When I was little Easter meant the Service of Light, we’d all arrive at church ridiculously early, just before dawn, or a bit later on the years that Easter was really late and we’d huddle in the dark, sitting on the floor in the little room at the back of church, the only light a dim sliver as the thick curtain over the door was lifted to let in new arrivals. And when it was time to start we’d all process out into the light, around the church and finally out into the porch to take the Easter light from fire crackling in the brazier. It was a service of song and celebration and I loved it, not least because it was followed by the most fantastic bring and share breakfast. For me Easter still smells like boiled eggs and kedgeree and the most enormous pot of Nancy’s bircher museli. And then after breakfast we’d have an egg hunt around the churchyard, looking for tiny glimmers of foil in walls and trees and staring through the electric fence to see if the sheep had eaten any (I grew up in Devon, sheep grazing the churchyard wasn’t that strange).

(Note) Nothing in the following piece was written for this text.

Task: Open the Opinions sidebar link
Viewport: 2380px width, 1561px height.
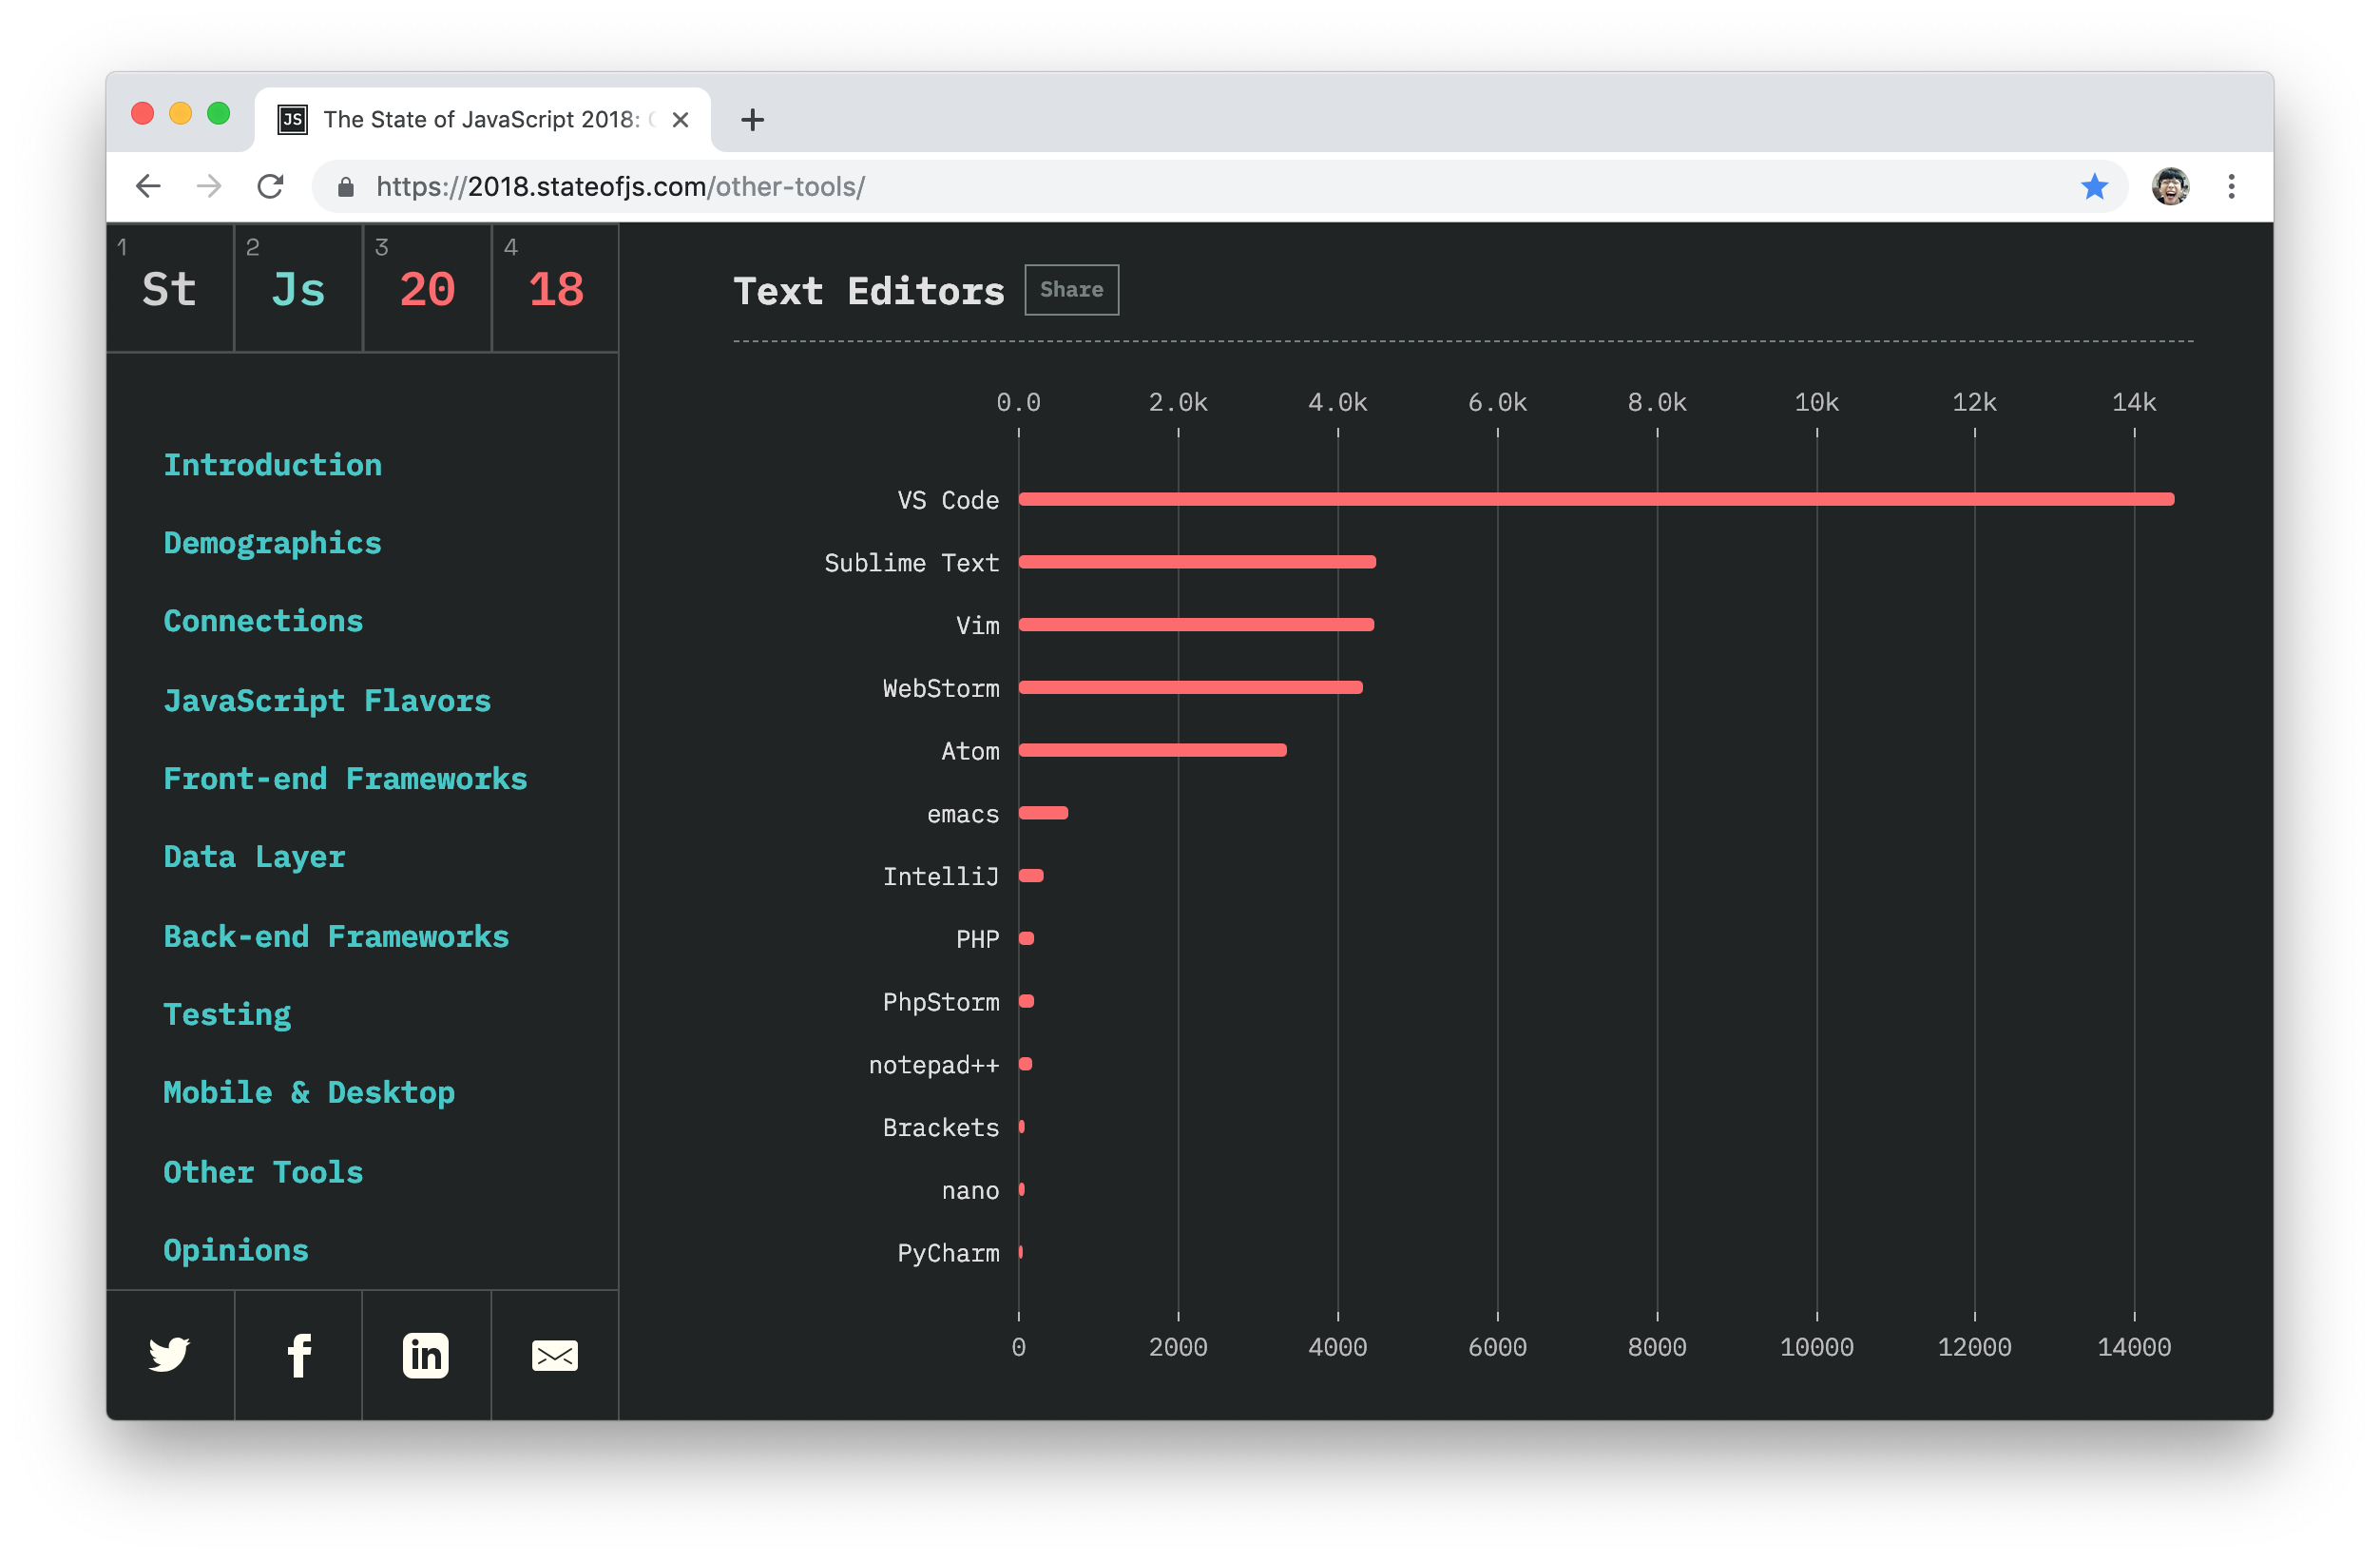Action: point(236,1250)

I’ve been thinking about my childhood Easters, and the ones before they were born (including one fabulous church service that involved letting go of a hundred or so helium balloons and watching them float up into the roof) and about the memories that I want to help the children build. Part of my would love to take them back home for a Service of Light and I think if they’re still doing them someday we will, but I know that part of the magic was that I was a child, and part of it was the people who made up that church, the babble of us children and their parents who probably weren’t much older than I am now (which is a very scary thought) and I know that it wouldn’t be the same. And so it’s time to find some new Easter traditions, to start to build them up year on year so that one day, when my trio are all grown up they will look back on Easter as a very special time and full of memories that they want to share with their children.
It’s a funny part of growing up isn’t it, that gradual shift from recreating your own childhood traditions to making new blended ones.
My childhood Easters were full of memories and they were wonderful. But we’re starting as we mean to go on because I know for a fact that there’s going to be an Easter egg hunt around the churchyard today, and possibly even another hunt later on in the day with the grandparents. There will be chocolate and running around and music and joy. It’s not a bad way to start is it?